Intercity Distributors, 1958
It was not until 1958 that the state again intervened in company affairs with special legislation. Intercity Distributors were a group of 29 interlocking companies, some of which were in liquidation. Walter Nash’s Labour government, suspecting fraud, passed the Companies Special Investigations Act to stop the destruction of evidence.
Standard Insurance, 1961
In 1961 there was a far more serious business failure – that of the Standard Insurance Company, a blue-chip Dunedin-based general insurer established in 1874. Its crash was the result of losses arising from the mismanagement of its Sydney operation. Fortunately, the Dunedin-based National Insurance Company of New Zealand took over Standard’s policies (other than the finance and performance bonds that had brought the company down), acquired its goodwill, and re-employed its staff.
Standard’s demise weakened confidence in the New Zealand share market – partly because the company’s shareholders had to pay a 10-shilling call on each £1 share to help meet the deficit.
The JBL collapse hurt investors and creditors and damaged the reputation of New Zealand’s small entrepreneurial community. It had all the ingredients of a soap opera – family rivalry, greed, negligence and malfeasance. The only people to emerge looking good were the government and Doug Hazard, the receiver it appointed in place of the one appointed by the major creditor, the ANZ Bank.

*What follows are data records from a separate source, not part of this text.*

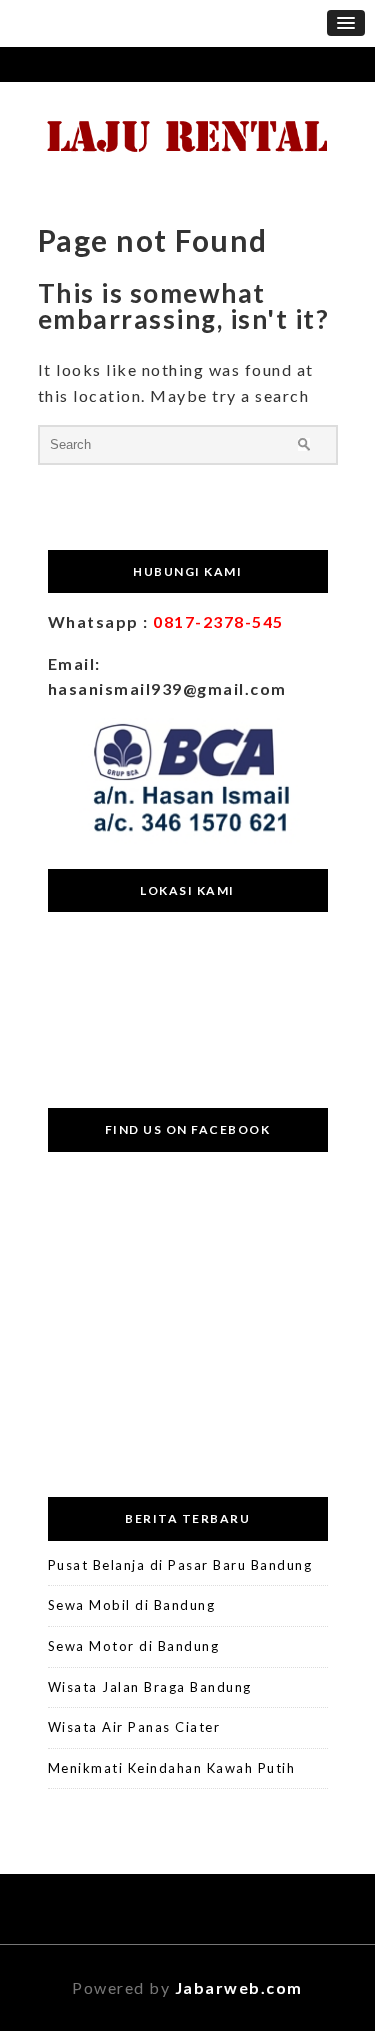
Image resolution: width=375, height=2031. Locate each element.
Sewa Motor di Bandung (134, 1646)
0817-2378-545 (218, 621)
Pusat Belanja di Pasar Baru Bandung (180, 1565)
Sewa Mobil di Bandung (132, 1605)
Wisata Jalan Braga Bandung (150, 1687)
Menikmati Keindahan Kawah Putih (172, 1768)
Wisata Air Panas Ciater (134, 1727)
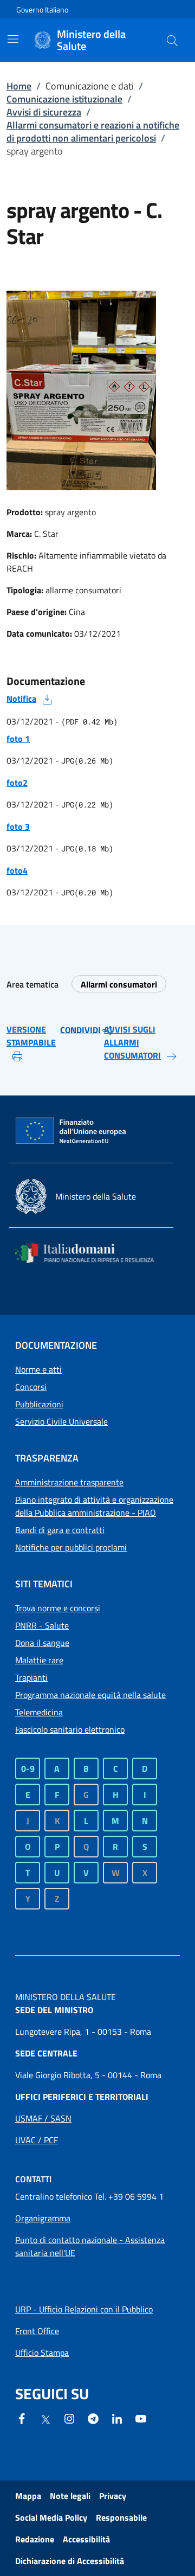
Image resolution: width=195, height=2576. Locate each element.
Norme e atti (38, 1369)
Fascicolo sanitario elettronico (70, 1729)
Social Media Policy (51, 2517)
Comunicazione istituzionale (64, 99)
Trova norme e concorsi (57, 1607)
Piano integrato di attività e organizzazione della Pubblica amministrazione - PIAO (94, 1506)
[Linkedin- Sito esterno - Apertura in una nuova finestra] (116, 2417)
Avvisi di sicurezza (43, 112)
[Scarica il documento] (47, 698)
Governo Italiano (42, 9)
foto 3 (18, 826)
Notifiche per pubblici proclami (71, 1547)
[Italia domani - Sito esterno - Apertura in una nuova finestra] (91, 1253)
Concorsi (31, 1386)
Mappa (28, 2495)
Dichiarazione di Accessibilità (69, 2560)
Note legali (70, 2495)
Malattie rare (39, 1660)
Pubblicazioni (39, 1404)
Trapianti (31, 1677)
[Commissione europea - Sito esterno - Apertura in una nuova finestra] (71, 1131)
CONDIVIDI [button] (80, 1029)
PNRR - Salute (42, 1625)
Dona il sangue (42, 1642)
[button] (172, 40)
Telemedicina (39, 1712)
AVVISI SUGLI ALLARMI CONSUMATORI (132, 1042)
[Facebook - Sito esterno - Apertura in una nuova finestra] (21, 2417)
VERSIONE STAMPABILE (31, 1036)
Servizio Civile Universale (61, 1421)
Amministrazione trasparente (69, 1482)
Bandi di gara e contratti (60, 1529)
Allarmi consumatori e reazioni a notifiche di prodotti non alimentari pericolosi (92, 131)
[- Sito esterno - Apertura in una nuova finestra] (140, 2417)
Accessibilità (86, 2539)
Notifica (21, 698)
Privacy (112, 2495)
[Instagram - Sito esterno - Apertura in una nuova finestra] (69, 2417)
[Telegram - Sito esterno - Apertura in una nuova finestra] (93, 2417)
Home (18, 86)
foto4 (17, 870)
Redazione (34, 2539)
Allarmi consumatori (119, 984)
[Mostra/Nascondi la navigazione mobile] (13, 39)
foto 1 (18, 738)
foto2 (17, 782)
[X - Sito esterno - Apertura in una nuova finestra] (45, 2418)
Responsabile (121, 2517)
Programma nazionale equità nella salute (90, 1694)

In 1956, Jeffs Brothers Ltd was set up in Ruawai on the Kaipara Harbour. It was a contracting and manufacturing company owned by Jim, Kevin and Vaughan Jeffs.
By 1965 JBL was based in Auckland, where it put up commercial buildings, tenanted them and then sold the tenanted building. In 1967 it pioneered real estate syndication – forming syndicates for commercial property investment, with less than 25 members so as not to be liable for company tax. Small investors flocked.
At its height JBL had 52 companies, including fishing, cosmetics and mineral exploration, and had offices in Australia and Japan. It was about to move the corporate headquarters to London in 1972 when it collapsed due to a shortage of working capital, poor investments and failed partnerships, problems partly hidden by its lax accounting systems.
Doug Hazard, the receiver appointed by the government in the JBL collapse, spent 25 years unravelling the mess. He restructured several units of the group and sold them off. Almost $19.6 million was paid to secured creditors, who were paid in full, and $2.5 million paid to unsecured creditors, who were paid in part.
About 3,500 investors and 2,500 creditors were affected. Jim Jeffs was sentenced to jail (serving six months) and his brother Vaughan was fined, along with four other executives – though the Court of Appeal quashed all convictions except those of the brothers.
Cornish Lamphouse (1974) and Securitibank (1976)
The failure of JBL was seen as an aberration. But it was followed by a decade of corporate failures including Cornish Lamphouse in 1974 and the finance company Securitibank in 1976. The Public Service Investment Society nearly collapsed in 1979.
Securitibank was not a listed company and many investors lost all their money. Its collapse led the National government to pass the Securities Act 1978 to ensure that people who invested had a registered prospectus with full and proper disclosure. It led to further securities legislation, including the policing of insider trading (where friends or associates of a company profit from inside information).
1987 stockmarket crash
The international stockmarket crash of 1987 affected New Zealand more severely than other western countries. Between 1988 and 1991 many New Zealand-listed companies fell over, wiping away shareholders’ funds. Bankruptcies, which had risen gradually from under 100 annually in the immediate post-war years to about 800 in the early 1980s, increased to almost 2,000 in 1989. That year there were almost 3,000 company insolvencies – almost a quarter of new company registrations.
In 1990 the National government spent $620 million recapitalising the Bank of New Zealand. This appeared to favour the minority shareholder, Fay, Richwhite & Company, and hardened public attitudes towards the behaviour of big business.
Three years later Allan Hawkins, the founder of the investment company Equiticorp, was jailed for fraud along with other directors after the company’s collapse.
The founder of Bridgecorp Finance, which collapsed in 2007, was Rod Petricevic. He had worked for Securitibank, which crashed in 1976, and was a casualty of the failed investment bank, Euro-National Corporation, which was taken over in 1992. Petricevic was declared bankrupt in 2008.
Rising interest rates and weakening used-car and property markets impacted heavily on the finance company sector from 2006. In May that year, car financier National Finance 2000 failed.
It was followed by a string of other finance company failures, including property financier Bridgecorp Finance (New Zealand), part of the large Bridgecorp financial services group. It collapsed in 2007, owing 18,000 investors half a billion dollars.
In 2012 Treasury paid depositors and stockholders in South Canterbury Finance $1.6 billion, acquiring assets that were later sold for a fraction of this sum. This action was triggered by the inclusion of SCF investors in the deposit guarantee scheme introduced by the National government following the global financial crisis.